HOVER OVER DOTS TO SEE DETAIL DATA
CLICK TO VIEW DIFFERENT STYLES
A set of line charts enables the comparison of the bitterness of the five most common beer styles. By clicking the "Style" button, viewers can compare the bitterness distributions across these five styles. Consistent color coding for 5 beer style throughout the project can enhance overall readability.
Given the vast array of beer types, this visualization focuses on the five most common styles identified in the previous section. Using IBU and product frequency as variables, a single line chart is drawn for each bear style to show the distribution of products across different bitterness levels.
Curious about the strength of different beer styles? See side-by-side comparisons of the top five beer styles by alcohol content. The x-axis marks the alcohol percentage or ABV, Higher numbers on the x-axis indicate stronger beers. The y-axis shows the number of products. Peaks highlight the common ABV levels.
Alcohol by Volume (ABV) indicates the percentage of alcohol in a beverage. It's calculated by the volume of ethanol in 100 ml of the total liquid. For instance, a 2% alcohol content equates to 0.02 ABV.
HOVER OVER DOTS TO SEE DETAIL DATA
CLICK TO VIEW DIFFERENT STYLES
Explore the relationship between alcohol content (ABV) and bitterness (IBU) across beer styles with our interactive scatter plot. The x-axis shows IBU for bitterness, and the y-axis shows ABV for alcohol strength, with colors differentiating the beer styles. Click to filter by style and see the correlation.

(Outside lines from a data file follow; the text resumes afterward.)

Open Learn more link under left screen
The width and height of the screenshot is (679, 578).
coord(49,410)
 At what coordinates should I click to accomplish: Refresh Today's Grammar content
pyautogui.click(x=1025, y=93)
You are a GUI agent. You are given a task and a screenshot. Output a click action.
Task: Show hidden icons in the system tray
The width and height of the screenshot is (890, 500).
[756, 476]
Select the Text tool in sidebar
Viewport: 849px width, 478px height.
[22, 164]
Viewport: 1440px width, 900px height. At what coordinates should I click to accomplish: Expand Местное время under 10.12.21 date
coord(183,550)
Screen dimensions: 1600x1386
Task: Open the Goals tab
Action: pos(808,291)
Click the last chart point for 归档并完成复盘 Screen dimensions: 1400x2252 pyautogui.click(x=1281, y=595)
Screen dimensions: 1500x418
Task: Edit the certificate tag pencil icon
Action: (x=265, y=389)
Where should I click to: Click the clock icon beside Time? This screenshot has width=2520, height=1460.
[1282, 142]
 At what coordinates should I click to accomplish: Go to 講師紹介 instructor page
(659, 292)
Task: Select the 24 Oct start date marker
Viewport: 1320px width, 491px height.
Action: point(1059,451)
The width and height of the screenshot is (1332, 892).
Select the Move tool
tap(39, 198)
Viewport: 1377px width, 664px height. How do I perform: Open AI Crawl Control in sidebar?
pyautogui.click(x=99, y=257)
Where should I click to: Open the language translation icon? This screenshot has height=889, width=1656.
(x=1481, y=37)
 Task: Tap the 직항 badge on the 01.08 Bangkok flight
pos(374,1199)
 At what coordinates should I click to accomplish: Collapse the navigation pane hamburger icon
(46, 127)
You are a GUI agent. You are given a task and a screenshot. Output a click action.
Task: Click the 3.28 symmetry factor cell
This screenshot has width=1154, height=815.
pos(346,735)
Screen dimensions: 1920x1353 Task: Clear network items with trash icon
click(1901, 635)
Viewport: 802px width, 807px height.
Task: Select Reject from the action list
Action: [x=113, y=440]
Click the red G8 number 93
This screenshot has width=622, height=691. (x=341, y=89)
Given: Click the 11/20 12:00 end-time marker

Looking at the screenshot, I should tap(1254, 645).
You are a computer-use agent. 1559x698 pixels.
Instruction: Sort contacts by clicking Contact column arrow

HOVER OVER DOTS TO SEE DETAIL DATA
The scatter plot simultaneously displays the ABV and IBU, revealing the interplay between alcohol strength and bitterness. Each dot represents an individual beer product, with a total of 667 plotted, allowing for a detailed examination of each beer's characteristics compared to others. Typically, a higher ABV is associated with increased bitterness.
This circular grouped bar chart showcases the production of the five most common beer styles across various states in the U.S. It highlights that Colorado and California are leading producers, with Colorado being the top for four styles.
Above is a grouped bar chart with a circular layout. The data is divided into five groups based on five beer styles, showing the number of beer products produced in different states. From the figure, we can see that Colorado and California produce more beer. Especially Colorado, it is the largest producer of the four styles.
Colors are used to encode different styles. Within each group, bars are arranged in descending order, highlighting the states with higher production. The circular layout optimizes space but can make data reading challenging. To address this, prominent auxiliary lines, or circular grids, are overlaid on the bars for enhanced readability.
To create a more readable visualization with reduced visual and information clutter, I focused on states with higher production by removing those with less than five products from the dataset.